Protocolo ciente de correlação espacial para redes de sensores sem fio

Detalhes bibliográficos
Ano de defesa: 2011
Autor(a) principal: Favarin, Gilmar
Orientador(a): Araujo, Regina Borges de lattes
Banca de defesa: Não Informado pela instituição
Tipo de documento: Dissertação
Tipo de acesso: Acesso aberto
Idioma: por
Instituição de defesa: Universidade Federal de São Carlos
Programa de Pós-Graduação: Programa de Pós-Graduação em Ciência da Computação - PPGCC
Departamento: Não Informado pela instituição
País: BR
Palavras-chave em Português:
Palavras-chave em Inglês:
Área do conhecimento CNPq:
Link de acesso: https://repositorio.ufscar.br/handle/20.500.14289/494
Resumo: The usage of wireless sensor network is increasingly being applied to people s everyday lives everywhere: from energy consumption in households and buildings in general, to vital signs in assistive medicine, infrastructure monitoring, chemical or biological product leaking detection in industries, better surveillance, environmental monitoring, among many others. WSN can be deployed in different densities next to several thousands of nodes.
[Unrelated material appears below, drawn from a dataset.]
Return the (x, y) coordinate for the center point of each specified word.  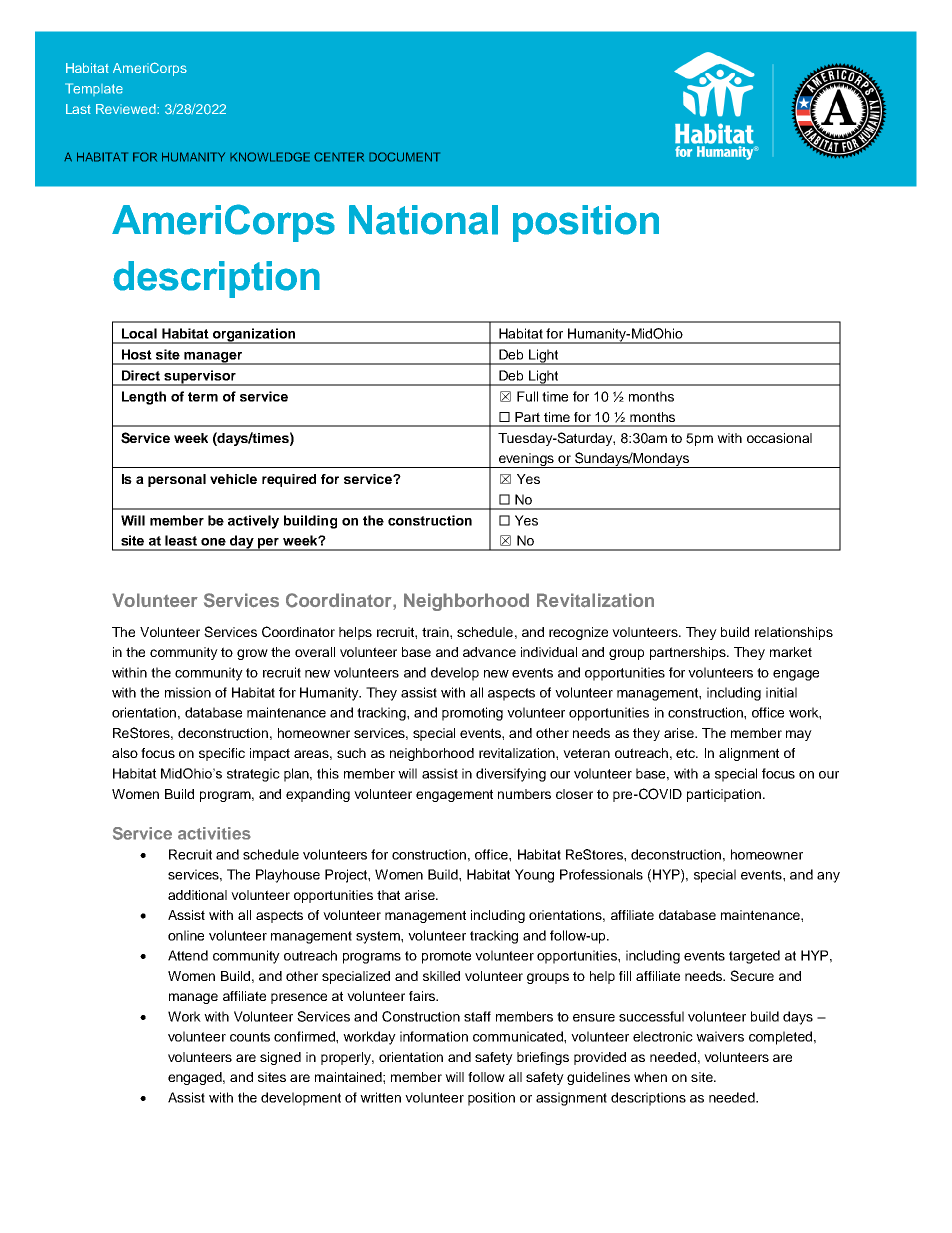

However, the development of WSN solutions are limited mainly by energy resource restriction. The great challenge to WSN solutions is to increase the network longevity while guaranteeing data delivery, reliability and accuracy in an environment prone to different types of failures. The largest source of energy consumption is data transmission. Thus, solutions to WSN needs to avoid intense communication keeping energy consumption balance and so the network longevity. In applications in which high density of nodes is necessary, sensing process can produce a large amount of data which are similar or redundant, due to the special proximity among the nodes. This spatial proximity can be explored in routing solutions to reduce the amount of messages transmitted throughout the network. This work presents the Spatial Correlation Aware Routing Protocol - SCARP , which makes use of spatial correlation to reduce the number of network transmissions. With SCARP, the WSN is configured in cells and nodes of each cell are selected, in an alternated way, to transmit similar or redundant data, and so reducing the number of transmitted messages. This traffic reduction results in less energy consumption and longer network longevity. Evaluation results show that SCARP outperforms similar solutions described in the literature, such as DAARP, which uses clustering and aggregation. SCARP has a positive performance even for large node density scenarios.